- [ABOUT THIS TASK]: Needed from the data below: every line from the one with "Viewport: 1897px width, 980px" up to and including the one with "The image size is (800, 374).", repeated exactly and with nothing else.
--- INFORMATION SUPPLIED Enclosed Below ---
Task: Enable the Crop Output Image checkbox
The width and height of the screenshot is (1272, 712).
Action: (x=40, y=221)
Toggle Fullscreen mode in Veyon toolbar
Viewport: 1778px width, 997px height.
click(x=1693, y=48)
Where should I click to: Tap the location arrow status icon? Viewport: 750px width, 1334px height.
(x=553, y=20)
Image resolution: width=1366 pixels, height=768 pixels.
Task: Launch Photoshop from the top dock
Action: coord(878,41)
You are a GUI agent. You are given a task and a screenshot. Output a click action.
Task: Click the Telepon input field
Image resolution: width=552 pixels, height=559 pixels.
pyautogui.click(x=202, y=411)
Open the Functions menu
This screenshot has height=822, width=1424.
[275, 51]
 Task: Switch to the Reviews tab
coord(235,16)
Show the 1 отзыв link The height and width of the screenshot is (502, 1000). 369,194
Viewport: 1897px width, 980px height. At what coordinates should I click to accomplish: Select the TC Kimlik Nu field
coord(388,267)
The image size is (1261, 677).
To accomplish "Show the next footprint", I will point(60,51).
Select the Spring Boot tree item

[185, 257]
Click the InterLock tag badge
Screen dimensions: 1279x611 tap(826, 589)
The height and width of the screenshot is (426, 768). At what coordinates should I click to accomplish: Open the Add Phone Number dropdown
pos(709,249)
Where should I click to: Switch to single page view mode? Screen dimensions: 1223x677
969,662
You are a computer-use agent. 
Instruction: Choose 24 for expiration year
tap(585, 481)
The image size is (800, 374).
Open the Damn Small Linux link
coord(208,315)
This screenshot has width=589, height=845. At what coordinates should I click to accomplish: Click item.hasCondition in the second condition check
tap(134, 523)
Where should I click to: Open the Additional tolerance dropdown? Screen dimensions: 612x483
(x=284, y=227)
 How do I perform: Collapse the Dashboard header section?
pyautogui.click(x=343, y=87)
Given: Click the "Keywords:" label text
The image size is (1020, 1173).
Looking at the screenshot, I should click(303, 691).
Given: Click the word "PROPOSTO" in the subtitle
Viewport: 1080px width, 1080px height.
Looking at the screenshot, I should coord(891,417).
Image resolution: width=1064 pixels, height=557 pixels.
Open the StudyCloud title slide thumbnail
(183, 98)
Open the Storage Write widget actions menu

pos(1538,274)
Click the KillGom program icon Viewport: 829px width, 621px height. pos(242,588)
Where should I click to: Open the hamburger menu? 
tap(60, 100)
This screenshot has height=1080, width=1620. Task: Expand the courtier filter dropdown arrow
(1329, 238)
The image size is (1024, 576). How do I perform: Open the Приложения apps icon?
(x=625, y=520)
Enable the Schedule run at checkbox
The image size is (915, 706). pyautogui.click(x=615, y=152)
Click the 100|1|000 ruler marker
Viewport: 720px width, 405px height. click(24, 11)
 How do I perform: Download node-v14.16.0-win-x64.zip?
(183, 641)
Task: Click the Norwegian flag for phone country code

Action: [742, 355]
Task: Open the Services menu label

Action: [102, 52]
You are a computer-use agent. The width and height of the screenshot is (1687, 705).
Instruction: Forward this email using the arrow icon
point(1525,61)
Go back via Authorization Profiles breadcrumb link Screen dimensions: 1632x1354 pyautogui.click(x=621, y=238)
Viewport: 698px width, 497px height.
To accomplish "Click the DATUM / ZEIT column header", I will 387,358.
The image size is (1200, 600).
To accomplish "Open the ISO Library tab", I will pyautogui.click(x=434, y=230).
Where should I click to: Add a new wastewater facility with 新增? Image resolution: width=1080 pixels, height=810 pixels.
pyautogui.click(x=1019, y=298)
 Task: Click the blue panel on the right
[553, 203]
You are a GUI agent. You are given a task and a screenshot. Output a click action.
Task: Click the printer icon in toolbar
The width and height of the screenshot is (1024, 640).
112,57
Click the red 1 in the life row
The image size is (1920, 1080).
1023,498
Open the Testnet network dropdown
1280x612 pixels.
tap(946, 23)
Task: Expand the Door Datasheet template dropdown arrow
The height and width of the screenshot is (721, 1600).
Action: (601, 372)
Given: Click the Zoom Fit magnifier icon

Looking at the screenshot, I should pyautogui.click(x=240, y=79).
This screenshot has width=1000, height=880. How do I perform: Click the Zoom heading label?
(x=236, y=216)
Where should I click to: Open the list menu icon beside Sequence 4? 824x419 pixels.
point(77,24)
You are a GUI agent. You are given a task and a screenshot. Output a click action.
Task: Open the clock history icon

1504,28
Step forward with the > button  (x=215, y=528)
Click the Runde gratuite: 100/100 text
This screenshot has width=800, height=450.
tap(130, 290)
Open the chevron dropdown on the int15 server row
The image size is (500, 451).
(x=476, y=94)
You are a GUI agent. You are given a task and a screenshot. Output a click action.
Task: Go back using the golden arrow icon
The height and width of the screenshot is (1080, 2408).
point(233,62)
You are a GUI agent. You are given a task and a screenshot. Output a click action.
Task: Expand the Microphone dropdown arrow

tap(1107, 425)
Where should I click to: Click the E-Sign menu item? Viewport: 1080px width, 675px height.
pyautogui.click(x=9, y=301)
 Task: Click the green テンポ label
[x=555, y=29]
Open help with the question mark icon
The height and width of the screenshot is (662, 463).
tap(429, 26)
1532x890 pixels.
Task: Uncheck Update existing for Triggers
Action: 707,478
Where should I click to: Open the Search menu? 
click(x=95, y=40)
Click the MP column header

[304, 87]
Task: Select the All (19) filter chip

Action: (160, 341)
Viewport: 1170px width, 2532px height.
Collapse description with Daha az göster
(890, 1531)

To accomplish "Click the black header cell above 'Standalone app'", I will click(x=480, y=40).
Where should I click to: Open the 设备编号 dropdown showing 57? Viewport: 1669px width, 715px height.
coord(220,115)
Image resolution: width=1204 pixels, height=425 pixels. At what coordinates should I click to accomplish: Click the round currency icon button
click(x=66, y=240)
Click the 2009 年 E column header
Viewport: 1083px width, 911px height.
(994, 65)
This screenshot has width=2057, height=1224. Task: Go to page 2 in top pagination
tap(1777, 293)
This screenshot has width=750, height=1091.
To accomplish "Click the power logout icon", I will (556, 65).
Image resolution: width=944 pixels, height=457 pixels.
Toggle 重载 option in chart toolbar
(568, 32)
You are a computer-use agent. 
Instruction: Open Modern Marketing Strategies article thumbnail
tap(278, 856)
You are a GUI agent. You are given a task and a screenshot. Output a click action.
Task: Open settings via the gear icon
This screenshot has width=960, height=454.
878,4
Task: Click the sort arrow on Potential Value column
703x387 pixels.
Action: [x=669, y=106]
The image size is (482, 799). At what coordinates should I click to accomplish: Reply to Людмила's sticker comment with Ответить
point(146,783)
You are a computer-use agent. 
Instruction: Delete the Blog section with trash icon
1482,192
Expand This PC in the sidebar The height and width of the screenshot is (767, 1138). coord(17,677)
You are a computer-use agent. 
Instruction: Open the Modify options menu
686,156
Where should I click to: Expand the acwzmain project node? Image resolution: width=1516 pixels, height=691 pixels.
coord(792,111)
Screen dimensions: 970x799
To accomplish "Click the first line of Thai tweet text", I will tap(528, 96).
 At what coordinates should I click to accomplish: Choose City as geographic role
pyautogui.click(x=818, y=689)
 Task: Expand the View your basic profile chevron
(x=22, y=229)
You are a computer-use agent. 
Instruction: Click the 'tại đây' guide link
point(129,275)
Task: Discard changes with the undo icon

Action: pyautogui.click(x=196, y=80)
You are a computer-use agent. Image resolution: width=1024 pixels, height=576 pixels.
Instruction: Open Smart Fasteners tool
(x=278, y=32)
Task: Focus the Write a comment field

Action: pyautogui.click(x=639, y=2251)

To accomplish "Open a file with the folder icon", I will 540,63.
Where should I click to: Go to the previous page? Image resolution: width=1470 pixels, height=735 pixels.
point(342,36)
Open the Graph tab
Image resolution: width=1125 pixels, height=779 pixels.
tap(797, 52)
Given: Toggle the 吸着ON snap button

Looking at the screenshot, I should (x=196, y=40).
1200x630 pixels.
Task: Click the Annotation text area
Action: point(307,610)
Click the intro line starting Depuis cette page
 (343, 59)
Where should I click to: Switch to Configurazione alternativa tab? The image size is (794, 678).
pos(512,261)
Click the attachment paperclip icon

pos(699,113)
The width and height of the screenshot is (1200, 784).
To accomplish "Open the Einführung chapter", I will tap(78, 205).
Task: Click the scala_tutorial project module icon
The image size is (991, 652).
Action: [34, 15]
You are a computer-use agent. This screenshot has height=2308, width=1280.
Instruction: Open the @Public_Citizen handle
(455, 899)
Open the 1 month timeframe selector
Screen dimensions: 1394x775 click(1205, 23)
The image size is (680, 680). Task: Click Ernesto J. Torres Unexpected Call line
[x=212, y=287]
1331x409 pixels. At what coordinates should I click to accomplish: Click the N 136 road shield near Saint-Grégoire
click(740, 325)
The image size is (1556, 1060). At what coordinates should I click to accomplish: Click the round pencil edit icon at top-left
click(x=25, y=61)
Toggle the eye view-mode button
--- End of Enclosed INFORMATION SUPPLIED ---
- [EXERCISE RESPONSE]:
Viewport: 1897px width, 980px height. At what coordinates should I click to accomplish: Select the TC Kimlik Nu field
coord(388,267)
The image size is (1261, 677).
To accomplish "Show the next footprint", I will point(60,51).
Select the Spring Boot tree item

[185, 257]
Click the InterLock tag badge
Screen dimensions: 1279x611 tap(826, 589)
The height and width of the screenshot is (426, 768). At what coordinates should I click to accomplish: Open the Add Phone Number dropdown
pos(709,249)
Where should I click to: Switch to single page view mode? Screen dimensions: 1223x677
969,662
You are a computer-use agent. 
Instruction: Choose 24 for expiration year
tap(585, 481)
The image size is (800, 374).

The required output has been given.